Reportagem

Os rios de Manica deixaram de correr com vida. Onde antes fluíam águas claras que alimentavam a produção agrícola, o gado e comunidades inteiras, hoje arrastam resíduos tóxicos e lamas pesadas, impróprias para a saúde.
Num retracto de uma mineração descontrolada e movida pelo lucro, seis rios que sustentavam a vida na província perderam o seu vigor. A pesca desapareceu, as plantações secaram e a sede
chegou às aldeias.
A morte dos rios Revuè, Nhauacaca, Zónue, Messica, Chimedza e Mudza tornou-se o símbolo mais visível de uma exploração que escapou ao controlo.
Perante este colapso ambiental, o Governo de Moçambique decidiu suspender todas as actividades mineiras em Manica, numa medida anunciada a 30 de Setembro, durante a 33.ª sessão Ordinária do Conselho de Ministros.
Mais do que uma acção administrativa, a decisão marca um ponto de viragem na forma como o país encara a exploração dos seus recursos naturais e os limites da tolerância à degradação ambiental.
A resolução do Executivo baseia-se num relatório técnico do Comando Operativo, coordenado pelo Ministro da Defesa Nacional, Cristóvão Chume, que entre 17 e 19 de Julho liderou uma missão inter-sectorial às zonas mais afectadas.
As conclusões são alarmantes: rios contaminados, fontes de água potável envenenadas e comunidades ribeirinhas mergulhadas numa crise ecológica e social sem precedentes.
“A fauna aquática encontra-se ameaçada e os campos agrícolas já não produzem como antes. As comunidades perderam acesso à água limpa para beber e irrigar, e a pesca reduziu drasticamente”, declarou o porta-voz do Conselho de Ministros, Inocêncio Impissa, ao anunciar o decreto do Executivo.
As causas são conhecidas: lavagem de minérios em leitos fluviais, despejo de resíduos químicos sem tratamento e abandono de crateras e equipamentos após a extracção.
A actividade mineira, legal e ilegal, foi-se expandindo sem controlo, degradando margens e alterando cursos de água até transformar ecossistemas férteis em valas estéreis.
Face à dimensão do desastre, o Governo não se limitou à suspensão das licenças.
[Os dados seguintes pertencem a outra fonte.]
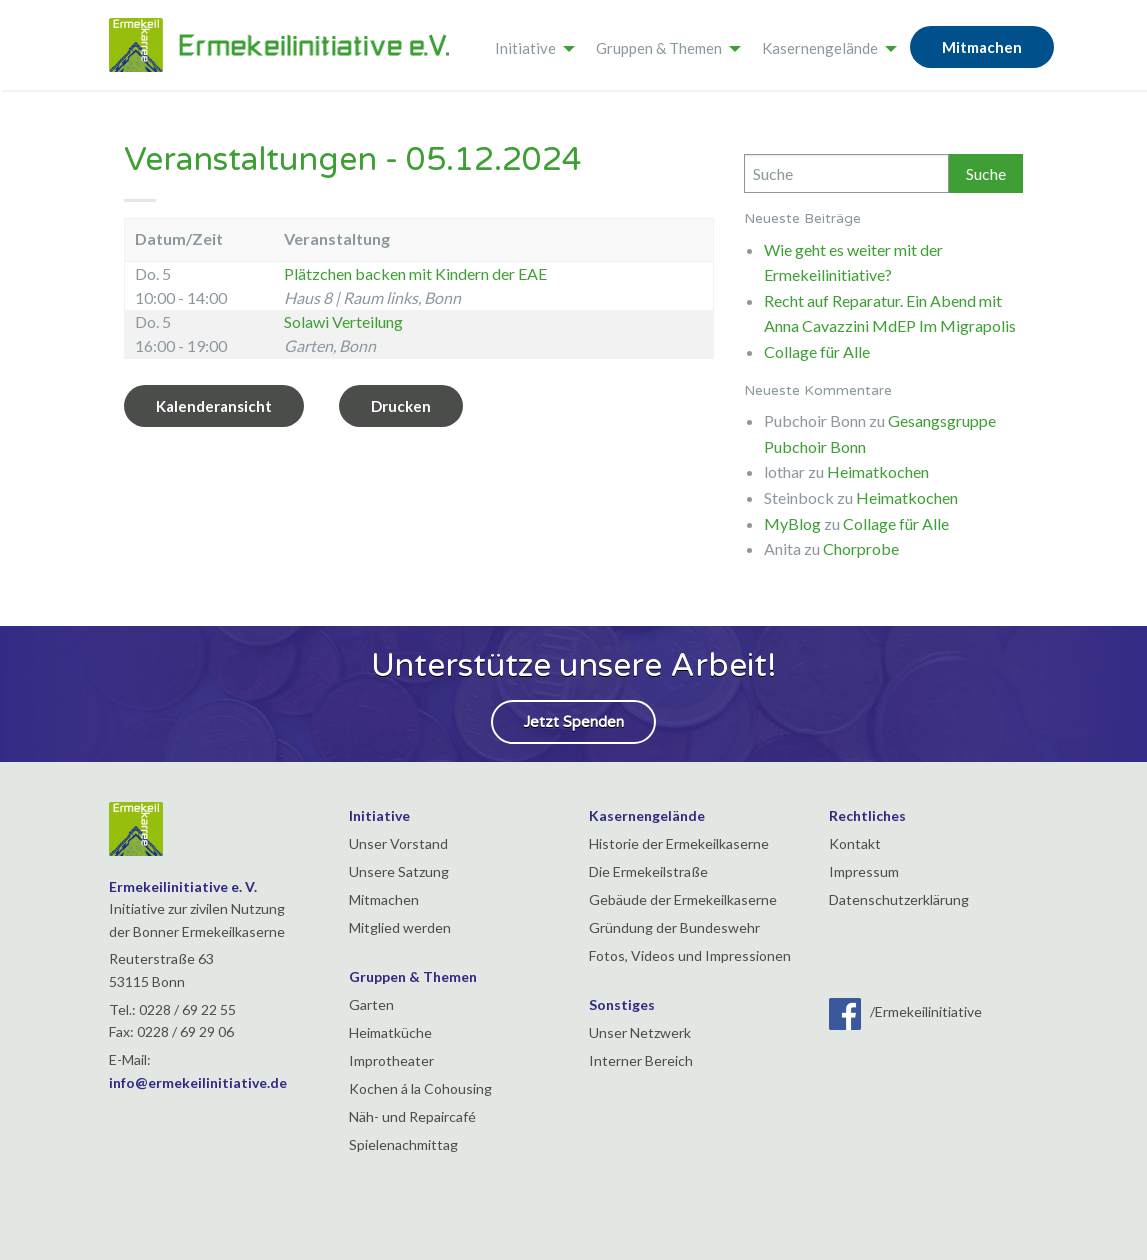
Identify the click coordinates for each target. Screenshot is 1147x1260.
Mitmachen (982, 47)
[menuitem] (529, 45)
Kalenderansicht (214, 406)
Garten (371, 1004)
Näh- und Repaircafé (412, 1116)
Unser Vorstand (398, 843)
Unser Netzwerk (640, 1032)
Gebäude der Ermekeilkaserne (683, 899)
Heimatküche (390, 1032)
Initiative (525, 48)
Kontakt (855, 843)
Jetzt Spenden (573, 722)
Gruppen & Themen (659, 48)
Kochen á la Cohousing (420, 1088)
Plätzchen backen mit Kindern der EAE (415, 273)
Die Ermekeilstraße (648, 871)
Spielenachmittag (403, 1144)
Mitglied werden (400, 927)
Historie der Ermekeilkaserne (679, 843)
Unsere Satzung (399, 871)
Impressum (864, 871)
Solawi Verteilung (343, 321)
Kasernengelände (820, 48)
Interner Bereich (641, 1060)
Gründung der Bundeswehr (674, 927)
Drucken (401, 406)
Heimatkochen (878, 471)
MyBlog (792, 523)
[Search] (847, 173)
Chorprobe (861, 548)
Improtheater (391, 1060)
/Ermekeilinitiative (905, 1011)
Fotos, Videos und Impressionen (690, 955)
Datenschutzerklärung (899, 899)
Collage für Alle (817, 351)
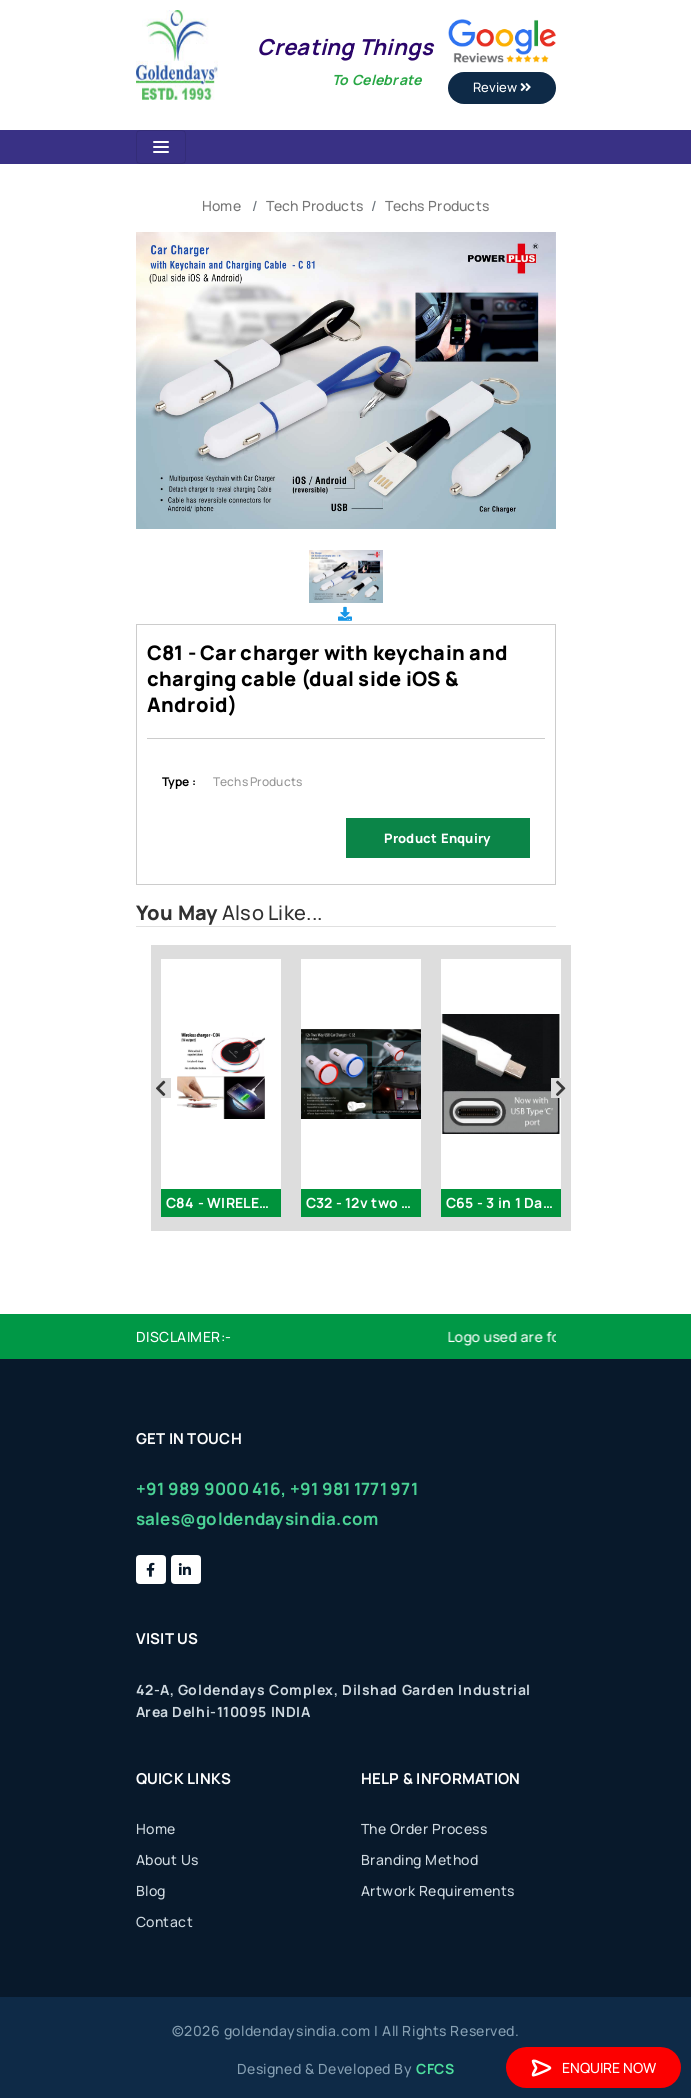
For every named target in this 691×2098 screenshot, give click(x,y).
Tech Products (314, 205)
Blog (151, 1890)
Determinou igualmente a criação de uma Comissão Interministerial, liderada pelo Ministro da Defesa, com o
mandato de reformular o regime de licenciamento e elaborar um plano de recuperação ambiental.
A comissão incluirá representantes de vários sectores do Estado, das comunidades locais e até dos operadores prevaricadores, num esforço conjunto de reparação e redefinição das regras de
exploração mineira.
O lucro acima da vida
O relatório do Comando Operativo revelou ainda a existência de mineração descontrolada, inclusive por empresas com licenças válidas, que operam sem planos de recuperação ambiental
nem mecanismos de contenção de riscos.
Segundo o documento, em muitos casos os equipamentos são abandonados após o uso, deixando crateras abertas e contaminação persistente — um retrato de negligência institucional e
empresarial.
Analistas e activistas ambientais consideram que o episódio de Manica representa um alerta nacional sobre o custo humano e ecológico da mineração não regulada — e um apelo à
responsabilidade colectiva sobre a gestão dos recursos do país.
Embora a suspensão produza efeitos imediatos, os impactos da degradação ambiental exigirão um processo longo e incerto de recuperação, observam especialistas, alertando para a urgência de
restaurar os ecossistemas afectados.